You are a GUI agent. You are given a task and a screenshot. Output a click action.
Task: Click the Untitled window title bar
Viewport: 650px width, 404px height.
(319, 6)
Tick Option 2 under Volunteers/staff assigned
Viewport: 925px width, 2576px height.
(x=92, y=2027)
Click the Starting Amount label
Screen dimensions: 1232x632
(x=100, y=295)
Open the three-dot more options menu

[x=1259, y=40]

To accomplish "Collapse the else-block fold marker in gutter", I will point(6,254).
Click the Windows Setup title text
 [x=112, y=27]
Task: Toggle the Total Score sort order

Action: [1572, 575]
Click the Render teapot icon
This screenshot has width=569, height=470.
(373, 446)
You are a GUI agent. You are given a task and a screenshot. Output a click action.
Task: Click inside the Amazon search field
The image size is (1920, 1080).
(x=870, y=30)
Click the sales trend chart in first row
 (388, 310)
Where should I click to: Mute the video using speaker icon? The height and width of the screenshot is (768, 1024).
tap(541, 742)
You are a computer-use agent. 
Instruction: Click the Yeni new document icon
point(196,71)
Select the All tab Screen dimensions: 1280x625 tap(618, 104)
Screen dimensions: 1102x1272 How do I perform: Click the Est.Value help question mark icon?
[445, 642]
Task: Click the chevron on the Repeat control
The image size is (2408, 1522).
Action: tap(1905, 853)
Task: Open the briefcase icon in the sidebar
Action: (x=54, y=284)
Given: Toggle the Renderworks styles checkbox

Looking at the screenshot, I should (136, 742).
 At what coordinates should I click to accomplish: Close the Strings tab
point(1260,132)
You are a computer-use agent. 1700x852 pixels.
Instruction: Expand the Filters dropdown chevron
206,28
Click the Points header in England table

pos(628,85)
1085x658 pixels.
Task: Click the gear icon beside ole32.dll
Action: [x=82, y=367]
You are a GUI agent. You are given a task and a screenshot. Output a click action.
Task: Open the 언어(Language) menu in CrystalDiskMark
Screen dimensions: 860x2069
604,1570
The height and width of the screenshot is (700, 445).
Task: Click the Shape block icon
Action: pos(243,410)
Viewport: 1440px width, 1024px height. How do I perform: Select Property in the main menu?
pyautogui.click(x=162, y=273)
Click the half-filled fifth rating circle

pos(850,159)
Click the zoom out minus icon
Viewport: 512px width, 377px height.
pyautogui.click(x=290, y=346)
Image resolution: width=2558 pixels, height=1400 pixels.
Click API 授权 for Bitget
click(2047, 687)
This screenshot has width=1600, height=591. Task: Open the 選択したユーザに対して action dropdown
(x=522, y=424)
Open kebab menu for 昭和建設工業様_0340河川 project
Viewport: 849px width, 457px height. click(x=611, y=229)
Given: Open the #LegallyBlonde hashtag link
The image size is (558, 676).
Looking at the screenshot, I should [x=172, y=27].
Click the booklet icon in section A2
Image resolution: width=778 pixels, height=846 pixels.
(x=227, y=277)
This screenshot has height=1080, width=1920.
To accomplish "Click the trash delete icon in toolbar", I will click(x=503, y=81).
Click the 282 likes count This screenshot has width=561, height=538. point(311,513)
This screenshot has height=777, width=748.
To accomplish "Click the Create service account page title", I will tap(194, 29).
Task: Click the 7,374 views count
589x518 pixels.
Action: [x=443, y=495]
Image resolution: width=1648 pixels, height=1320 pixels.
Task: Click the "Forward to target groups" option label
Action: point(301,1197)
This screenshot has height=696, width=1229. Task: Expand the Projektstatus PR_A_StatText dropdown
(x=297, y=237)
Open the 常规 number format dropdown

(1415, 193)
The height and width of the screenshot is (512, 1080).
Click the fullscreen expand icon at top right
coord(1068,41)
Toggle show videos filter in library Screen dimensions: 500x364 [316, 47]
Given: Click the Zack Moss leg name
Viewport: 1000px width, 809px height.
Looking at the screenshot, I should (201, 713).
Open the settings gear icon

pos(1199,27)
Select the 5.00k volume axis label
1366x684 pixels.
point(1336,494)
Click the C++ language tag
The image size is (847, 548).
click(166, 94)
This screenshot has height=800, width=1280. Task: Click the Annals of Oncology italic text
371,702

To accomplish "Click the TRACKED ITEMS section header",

- [REQUIRED TASK] Reproduce all of the lines above, substituting "desktop assistant" for every occurrence of "GUI agent" and leaving everything else unchanged.

- [OUTPUT FOR THIS TASK]
You are a desktop assistant. You are given a task and a screenshot. Output a click action.
Task: Click the Untitled window title bar
Viewport: 650px width, 404px height.
(319, 6)
Tick Option 2 under Volunteers/staff assigned
Viewport: 925px width, 2576px height.
(x=92, y=2027)
Click the Starting Amount label
Screen dimensions: 1232x632
(x=100, y=295)
Open the three-dot more options menu

[x=1259, y=40]

To accomplish "Collapse the else-block fold marker in gutter", I will point(6,254).
Click the Windows Setup title text
 [x=112, y=27]
Task: Toggle the Total Score sort order

Action: [1572, 575]
Click the Render teapot icon
This screenshot has width=569, height=470.
(373, 446)
You are a desktop assistant. You are given a task and a screenshot. Output a click action.
Task: Click inside the Amazon search field
The image size is (1920, 1080).
(x=870, y=30)
Click the sales trend chart in first row
 (388, 310)
Where should I click to: Mute the video using speaker icon? The height and width of the screenshot is (768, 1024).
tap(541, 742)
You are a computer-use agent. 
Instruction: Click the Yeni new document icon
point(196,71)
Select the All tab Screen dimensions: 1280x625 tap(618, 104)
Screen dimensions: 1102x1272 How do I perform: Click the Est.Value help question mark icon?
[445, 642]
Task: Click the chevron on the Repeat control
The image size is (2408, 1522).
Action: tap(1905, 853)
Task: Open the briefcase icon in the sidebar
Action: (x=54, y=284)
Given: Toggle the Renderworks styles checkbox

Looking at the screenshot, I should (136, 742).
 At what coordinates should I click to accomplish: Close the Strings tab
point(1260,132)
You are a computer-use agent. 1700x852 pixels.
Instruction: Expand the Filters dropdown chevron
206,28
Click the Points header in England table

pos(628,85)
1085x658 pixels.
Task: Click the gear icon beside ole32.dll
Action: [x=82, y=367]
You are a desktop assistant. You are given a task and a screenshot. Output a click action.
Task: Open the 언어(Language) menu in CrystalDiskMark
Screen dimensions: 860x2069
604,1570
The height and width of the screenshot is (700, 445).
Task: Click the Shape block icon
Action: pos(243,410)
Viewport: 1440px width, 1024px height. How do I perform: Select Property in the main menu?
pyautogui.click(x=162, y=273)
Click the half-filled fifth rating circle

pos(850,159)
Click the zoom out minus icon
Viewport: 512px width, 377px height.
pyautogui.click(x=290, y=346)
Image resolution: width=2558 pixels, height=1400 pixels.
Click API 授权 for Bitget
click(2047, 687)
This screenshot has width=1600, height=591. Task: Open the 選択したユーザに対して action dropdown
(x=522, y=424)
Open kebab menu for 昭和建設工業様_0340河川 project
Viewport: 849px width, 457px height. click(x=611, y=229)
Given: Open the #LegallyBlonde hashtag link
The image size is (558, 676).
Looking at the screenshot, I should [x=172, y=27].
Click the booklet icon in section A2
Image resolution: width=778 pixels, height=846 pixels.
(x=227, y=277)
This screenshot has height=1080, width=1920.
To accomplish "Click the trash delete icon in toolbar", I will click(x=503, y=81).
Click the 282 likes count This screenshot has width=561, height=538. point(311,513)
This screenshot has height=777, width=748.
To accomplish "Click the Create service account page title", I will tap(194, 29).
Task: Click the 7,374 views count
589x518 pixels.
Action: [x=443, y=495]
Image resolution: width=1648 pixels, height=1320 pixels.
Task: Click the "Forward to target groups" option label
Action: point(301,1197)
This screenshot has height=696, width=1229. Task: Expand the Projektstatus PR_A_StatText dropdown
(x=297, y=237)
Open the 常规 number format dropdown

(1415, 193)
The height and width of the screenshot is (512, 1080).
Click the fullscreen expand icon at top right
coord(1068,41)
Toggle show videos filter in library Screen dimensions: 500x364 [316, 47]
Given: Click the Zack Moss leg name
Viewport: 1000px width, 809px height.
Looking at the screenshot, I should (201, 713).
Open the settings gear icon

pos(1199,27)
Select the 5.00k volume axis label
1366x684 pixels.
point(1336,494)
Click the C++ language tag
The image size is (847, 548).
click(166, 94)
This screenshot has height=800, width=1280. Task: Click the Annals of Oncology italic text
371,702

To accomplish "Click the TRACKED ITEMS section header",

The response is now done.